Bien sur que j’ai peur! Ca serait être complètement inconscient de ne pas avoir peur! Mais il est essentiel de ne pas céder aux menaces. Parce que c’est exactement ce que la mafia veut et je refuse de jouer ce jeu. La peur et le courage sont le revers d’une même médaille. Il y a un côté qui brille plus. Moi, j’ai décidé de prendre celui du courage.
Votre famille vous soutient-elle?
J’ai la chance d’avoir des enfants qui sont encore petits. Notre vie a changé mais on prend cela comme un jeu, un peu comme dans le film de Bellini La vie est belle. Ils comprendront quand ils seront plus grands.
Quelques jours avant le 19 avril, où vous avez témoigné contre la mafia d’Ostia, vous avez reçu des menaces.
Je crois que la balle qui m’est arrivée avant le procès reflète la propre peur de cette mafia. J’étais la seule témoin oculaire d’un double homicide. Et c’est de cette nuit à Ostia dont j’ai témoigné. Cette nuit, lorsque j’ai refusé d’obéir aux ordres des boss.
C’était le 17 juillet 2013…
Cinq ans! Mais finalement le 19 avril est arrivé. Et je devais aller témoigner! Ce qui est juste, c’est qu’ils aient peur, pas moi! Rentrer dans cette cour de justice est une victoire personnelle, même si cela a été dur jusqu’ici.
Est-ce-que l’Etat vous a soutenue sur ce chemin?
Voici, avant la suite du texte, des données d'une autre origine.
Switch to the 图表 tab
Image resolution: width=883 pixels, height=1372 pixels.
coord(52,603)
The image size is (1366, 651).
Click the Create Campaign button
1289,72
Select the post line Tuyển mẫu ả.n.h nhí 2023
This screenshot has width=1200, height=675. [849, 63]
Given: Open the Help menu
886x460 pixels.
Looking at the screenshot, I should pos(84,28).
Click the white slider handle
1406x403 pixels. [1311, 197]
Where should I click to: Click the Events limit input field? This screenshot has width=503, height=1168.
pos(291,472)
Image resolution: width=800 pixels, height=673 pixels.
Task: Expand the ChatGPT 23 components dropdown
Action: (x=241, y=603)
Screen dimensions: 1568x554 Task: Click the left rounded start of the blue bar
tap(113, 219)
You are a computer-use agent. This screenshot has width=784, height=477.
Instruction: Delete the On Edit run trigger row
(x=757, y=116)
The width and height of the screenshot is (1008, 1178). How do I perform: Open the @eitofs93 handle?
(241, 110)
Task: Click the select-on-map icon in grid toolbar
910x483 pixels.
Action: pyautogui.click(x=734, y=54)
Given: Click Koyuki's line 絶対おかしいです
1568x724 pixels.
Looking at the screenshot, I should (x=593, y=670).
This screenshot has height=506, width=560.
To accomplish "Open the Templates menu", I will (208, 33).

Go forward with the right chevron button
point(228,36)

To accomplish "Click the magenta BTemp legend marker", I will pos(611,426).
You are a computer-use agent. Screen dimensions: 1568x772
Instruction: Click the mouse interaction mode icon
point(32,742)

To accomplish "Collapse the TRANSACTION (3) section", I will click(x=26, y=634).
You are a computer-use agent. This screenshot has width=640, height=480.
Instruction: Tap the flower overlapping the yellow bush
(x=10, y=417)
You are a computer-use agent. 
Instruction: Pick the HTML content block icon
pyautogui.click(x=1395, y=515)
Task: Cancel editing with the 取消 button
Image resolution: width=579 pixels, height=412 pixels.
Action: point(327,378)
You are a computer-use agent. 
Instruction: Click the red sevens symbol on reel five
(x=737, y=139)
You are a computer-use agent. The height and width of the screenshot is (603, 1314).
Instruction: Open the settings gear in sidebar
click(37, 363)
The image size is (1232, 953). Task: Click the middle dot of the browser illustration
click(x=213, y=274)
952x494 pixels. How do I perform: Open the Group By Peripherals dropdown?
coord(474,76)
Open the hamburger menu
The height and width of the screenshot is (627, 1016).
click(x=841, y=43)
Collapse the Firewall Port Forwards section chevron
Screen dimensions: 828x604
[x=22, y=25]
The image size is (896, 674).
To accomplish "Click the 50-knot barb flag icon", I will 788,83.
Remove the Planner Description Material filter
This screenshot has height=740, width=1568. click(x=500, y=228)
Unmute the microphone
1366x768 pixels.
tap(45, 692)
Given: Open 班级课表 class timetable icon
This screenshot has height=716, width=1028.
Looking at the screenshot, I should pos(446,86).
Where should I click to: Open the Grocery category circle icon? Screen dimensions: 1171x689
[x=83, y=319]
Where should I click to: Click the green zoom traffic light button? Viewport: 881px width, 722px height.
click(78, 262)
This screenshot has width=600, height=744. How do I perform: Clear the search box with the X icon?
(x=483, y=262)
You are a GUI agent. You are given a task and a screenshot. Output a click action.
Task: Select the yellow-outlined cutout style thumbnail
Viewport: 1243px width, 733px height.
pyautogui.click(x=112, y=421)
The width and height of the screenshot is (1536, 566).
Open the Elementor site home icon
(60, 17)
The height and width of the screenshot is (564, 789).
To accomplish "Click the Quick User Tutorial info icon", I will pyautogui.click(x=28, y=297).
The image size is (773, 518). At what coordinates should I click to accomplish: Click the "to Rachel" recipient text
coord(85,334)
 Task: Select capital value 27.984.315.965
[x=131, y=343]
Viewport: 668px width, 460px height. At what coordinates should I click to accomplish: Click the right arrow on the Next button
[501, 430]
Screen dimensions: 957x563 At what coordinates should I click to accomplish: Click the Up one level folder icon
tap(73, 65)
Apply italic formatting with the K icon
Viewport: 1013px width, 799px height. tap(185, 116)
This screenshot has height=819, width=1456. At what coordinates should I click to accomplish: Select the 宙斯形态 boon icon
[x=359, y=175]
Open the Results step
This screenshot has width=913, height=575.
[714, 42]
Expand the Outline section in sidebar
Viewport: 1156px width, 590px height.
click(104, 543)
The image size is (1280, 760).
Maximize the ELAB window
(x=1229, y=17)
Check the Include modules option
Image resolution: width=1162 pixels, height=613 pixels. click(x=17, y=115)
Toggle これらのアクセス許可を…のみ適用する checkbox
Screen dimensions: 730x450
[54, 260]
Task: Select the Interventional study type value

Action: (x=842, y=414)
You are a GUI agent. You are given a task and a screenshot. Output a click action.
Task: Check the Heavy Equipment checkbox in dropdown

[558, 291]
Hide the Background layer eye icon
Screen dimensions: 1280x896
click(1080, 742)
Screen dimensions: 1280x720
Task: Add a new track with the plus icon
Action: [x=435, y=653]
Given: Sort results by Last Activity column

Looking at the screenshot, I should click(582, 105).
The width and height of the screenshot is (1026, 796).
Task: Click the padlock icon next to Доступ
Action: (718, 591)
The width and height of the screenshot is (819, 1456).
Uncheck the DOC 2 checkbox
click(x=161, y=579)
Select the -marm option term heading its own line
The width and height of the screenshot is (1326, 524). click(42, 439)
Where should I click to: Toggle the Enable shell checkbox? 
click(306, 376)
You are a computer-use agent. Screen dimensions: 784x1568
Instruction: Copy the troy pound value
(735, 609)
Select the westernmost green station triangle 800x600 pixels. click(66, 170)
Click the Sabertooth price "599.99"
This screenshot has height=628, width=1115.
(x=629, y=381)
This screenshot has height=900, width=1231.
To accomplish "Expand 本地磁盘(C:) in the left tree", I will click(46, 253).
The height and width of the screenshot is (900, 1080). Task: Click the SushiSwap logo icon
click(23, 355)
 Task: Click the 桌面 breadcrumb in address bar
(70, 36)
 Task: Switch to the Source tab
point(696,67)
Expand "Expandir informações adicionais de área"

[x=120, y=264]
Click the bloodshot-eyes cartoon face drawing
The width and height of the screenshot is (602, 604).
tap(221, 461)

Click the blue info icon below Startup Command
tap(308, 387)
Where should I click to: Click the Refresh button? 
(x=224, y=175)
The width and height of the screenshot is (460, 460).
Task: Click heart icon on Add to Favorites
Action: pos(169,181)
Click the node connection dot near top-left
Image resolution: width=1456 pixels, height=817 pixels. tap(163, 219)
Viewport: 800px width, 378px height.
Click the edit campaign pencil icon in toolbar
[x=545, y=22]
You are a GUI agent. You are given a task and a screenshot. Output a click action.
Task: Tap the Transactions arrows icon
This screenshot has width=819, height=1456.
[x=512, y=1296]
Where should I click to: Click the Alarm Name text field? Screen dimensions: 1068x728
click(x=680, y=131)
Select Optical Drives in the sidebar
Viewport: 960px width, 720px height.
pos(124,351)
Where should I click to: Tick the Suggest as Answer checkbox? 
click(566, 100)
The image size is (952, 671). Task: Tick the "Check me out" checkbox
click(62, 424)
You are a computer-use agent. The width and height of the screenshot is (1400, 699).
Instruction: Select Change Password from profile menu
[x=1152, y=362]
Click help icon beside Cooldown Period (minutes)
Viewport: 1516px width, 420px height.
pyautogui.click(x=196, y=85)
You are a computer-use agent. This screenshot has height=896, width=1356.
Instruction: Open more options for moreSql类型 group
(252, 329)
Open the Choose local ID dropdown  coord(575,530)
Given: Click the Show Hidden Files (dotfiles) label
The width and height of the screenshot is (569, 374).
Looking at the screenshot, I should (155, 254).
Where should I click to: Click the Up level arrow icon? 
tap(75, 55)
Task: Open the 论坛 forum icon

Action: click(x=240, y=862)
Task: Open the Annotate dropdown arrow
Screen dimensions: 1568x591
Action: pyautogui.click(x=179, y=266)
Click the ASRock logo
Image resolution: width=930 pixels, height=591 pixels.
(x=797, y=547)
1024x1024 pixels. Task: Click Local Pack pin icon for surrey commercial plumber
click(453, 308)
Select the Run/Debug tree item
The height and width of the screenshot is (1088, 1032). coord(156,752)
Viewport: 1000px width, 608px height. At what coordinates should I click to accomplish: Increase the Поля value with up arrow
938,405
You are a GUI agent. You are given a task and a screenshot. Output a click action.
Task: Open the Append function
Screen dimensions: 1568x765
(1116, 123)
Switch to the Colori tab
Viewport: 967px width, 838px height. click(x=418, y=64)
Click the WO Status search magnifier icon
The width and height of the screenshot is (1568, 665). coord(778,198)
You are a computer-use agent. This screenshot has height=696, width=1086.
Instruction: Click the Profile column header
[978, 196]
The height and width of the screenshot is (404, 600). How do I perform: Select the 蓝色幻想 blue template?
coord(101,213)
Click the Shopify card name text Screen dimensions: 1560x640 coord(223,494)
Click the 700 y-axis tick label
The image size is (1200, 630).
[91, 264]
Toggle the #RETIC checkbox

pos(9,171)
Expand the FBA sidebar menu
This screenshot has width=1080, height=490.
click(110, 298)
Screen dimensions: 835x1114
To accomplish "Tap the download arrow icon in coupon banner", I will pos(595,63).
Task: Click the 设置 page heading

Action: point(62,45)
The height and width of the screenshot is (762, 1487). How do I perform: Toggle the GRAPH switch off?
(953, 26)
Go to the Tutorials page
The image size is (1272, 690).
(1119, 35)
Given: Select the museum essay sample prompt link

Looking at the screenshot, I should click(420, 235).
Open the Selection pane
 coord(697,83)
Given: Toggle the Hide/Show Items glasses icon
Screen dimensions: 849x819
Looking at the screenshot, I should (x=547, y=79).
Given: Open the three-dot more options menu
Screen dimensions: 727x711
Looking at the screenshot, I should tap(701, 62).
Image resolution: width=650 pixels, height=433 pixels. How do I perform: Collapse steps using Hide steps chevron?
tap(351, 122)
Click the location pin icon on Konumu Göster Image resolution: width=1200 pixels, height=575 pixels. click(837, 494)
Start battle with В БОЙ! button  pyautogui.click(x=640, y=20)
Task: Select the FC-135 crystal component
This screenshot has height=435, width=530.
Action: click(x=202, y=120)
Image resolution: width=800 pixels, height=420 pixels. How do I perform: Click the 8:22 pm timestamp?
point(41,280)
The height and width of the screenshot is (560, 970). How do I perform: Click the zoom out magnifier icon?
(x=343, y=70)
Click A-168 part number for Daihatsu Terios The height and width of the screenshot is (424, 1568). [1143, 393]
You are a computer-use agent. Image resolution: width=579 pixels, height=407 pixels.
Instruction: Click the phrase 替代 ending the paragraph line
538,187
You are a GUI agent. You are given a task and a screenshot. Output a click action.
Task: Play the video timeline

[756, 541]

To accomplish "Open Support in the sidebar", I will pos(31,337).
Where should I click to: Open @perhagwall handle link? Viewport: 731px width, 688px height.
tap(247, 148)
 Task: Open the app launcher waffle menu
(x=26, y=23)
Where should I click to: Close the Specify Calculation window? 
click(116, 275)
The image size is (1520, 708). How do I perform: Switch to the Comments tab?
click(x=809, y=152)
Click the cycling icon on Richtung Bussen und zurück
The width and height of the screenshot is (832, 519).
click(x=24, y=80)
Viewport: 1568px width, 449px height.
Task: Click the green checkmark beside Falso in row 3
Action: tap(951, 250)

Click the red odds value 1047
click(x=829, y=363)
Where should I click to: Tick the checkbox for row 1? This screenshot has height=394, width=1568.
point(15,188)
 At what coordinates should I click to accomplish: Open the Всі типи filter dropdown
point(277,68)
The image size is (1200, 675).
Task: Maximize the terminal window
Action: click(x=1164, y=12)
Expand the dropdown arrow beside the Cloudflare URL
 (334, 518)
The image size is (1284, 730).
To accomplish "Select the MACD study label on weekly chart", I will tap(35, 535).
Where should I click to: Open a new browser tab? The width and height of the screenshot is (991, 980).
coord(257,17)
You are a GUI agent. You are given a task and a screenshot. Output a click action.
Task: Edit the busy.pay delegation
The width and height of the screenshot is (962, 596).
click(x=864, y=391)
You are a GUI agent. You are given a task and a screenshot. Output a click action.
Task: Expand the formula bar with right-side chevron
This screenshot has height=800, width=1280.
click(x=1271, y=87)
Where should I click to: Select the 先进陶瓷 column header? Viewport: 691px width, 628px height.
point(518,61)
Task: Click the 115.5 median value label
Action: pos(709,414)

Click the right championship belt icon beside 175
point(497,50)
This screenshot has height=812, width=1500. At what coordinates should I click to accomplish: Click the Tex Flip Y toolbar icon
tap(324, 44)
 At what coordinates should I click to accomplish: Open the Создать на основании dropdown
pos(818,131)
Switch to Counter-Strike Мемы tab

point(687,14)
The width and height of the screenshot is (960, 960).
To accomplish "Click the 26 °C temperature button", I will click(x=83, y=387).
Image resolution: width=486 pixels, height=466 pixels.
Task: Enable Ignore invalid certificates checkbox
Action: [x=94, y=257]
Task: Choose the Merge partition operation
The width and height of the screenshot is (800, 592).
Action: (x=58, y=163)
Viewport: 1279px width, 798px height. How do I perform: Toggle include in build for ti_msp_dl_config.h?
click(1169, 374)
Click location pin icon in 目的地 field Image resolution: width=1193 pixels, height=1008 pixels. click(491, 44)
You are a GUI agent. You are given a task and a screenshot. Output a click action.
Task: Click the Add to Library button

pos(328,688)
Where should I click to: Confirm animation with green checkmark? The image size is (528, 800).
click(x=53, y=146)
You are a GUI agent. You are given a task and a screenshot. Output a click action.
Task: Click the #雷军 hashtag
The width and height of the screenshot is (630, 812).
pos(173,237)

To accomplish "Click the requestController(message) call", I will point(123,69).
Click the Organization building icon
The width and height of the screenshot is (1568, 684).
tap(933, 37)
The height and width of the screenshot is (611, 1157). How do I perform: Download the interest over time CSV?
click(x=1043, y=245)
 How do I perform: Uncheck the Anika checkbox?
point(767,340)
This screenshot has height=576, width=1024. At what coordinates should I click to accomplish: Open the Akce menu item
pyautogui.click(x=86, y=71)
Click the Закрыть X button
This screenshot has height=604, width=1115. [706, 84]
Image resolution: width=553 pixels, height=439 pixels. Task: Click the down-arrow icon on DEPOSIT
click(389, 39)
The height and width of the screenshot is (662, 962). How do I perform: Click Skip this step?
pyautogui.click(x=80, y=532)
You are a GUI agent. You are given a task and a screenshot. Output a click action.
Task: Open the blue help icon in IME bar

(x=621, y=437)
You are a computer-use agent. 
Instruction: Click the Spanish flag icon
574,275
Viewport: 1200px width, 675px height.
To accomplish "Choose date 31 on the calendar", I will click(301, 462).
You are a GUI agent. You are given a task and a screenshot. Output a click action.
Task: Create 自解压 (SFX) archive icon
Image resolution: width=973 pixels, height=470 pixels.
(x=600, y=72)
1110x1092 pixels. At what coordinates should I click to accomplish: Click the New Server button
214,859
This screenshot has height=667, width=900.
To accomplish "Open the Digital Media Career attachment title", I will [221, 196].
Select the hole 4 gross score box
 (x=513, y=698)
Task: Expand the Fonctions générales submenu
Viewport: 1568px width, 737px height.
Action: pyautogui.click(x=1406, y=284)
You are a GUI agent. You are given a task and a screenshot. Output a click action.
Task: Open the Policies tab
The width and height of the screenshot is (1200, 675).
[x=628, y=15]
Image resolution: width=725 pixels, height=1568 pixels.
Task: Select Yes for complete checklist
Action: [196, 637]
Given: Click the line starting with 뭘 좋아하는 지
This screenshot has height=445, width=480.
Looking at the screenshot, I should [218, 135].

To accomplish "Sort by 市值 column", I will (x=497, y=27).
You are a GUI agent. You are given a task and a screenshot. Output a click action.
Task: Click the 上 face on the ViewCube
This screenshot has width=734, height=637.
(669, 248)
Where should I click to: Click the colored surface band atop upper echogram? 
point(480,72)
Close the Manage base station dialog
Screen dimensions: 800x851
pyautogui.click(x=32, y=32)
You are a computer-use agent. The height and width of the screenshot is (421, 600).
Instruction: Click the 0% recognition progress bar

Au niveau politique, il n’y a pas vraiment de désir de contrer la mafia en Italie. Lors de la campagne électorale, aucun parti politique ne s’est prononcé contre le crime organisé. Nous avons pourtant besoin d’actions concrètes pour lutter. Ce sont nous, journalistes, qui devons nous faire les adversaires de la mafia, et parler de leurs crimes. Malheureusement, beaucoup d’entre nous ont souvent peur.
Vous devez vous sentir seule dans cette lutte?
Très seule. Nous sommes peu à parler de ce qui se passe vraiment et des crimes mafieux. J’aimerais que les médias parlent davantage de la situation dans laquelle se trouve l’Italie, des enquêtes que moi-même et certains autres collègues mènent. Si je suis la seule à parler, je suis celle qu’il faut éliminer. Par contre, si nous parlons tous, cela sera impossible de nous éradiquer tous.
Federica Angeli
42 ans dont cinq sous escorte permanente.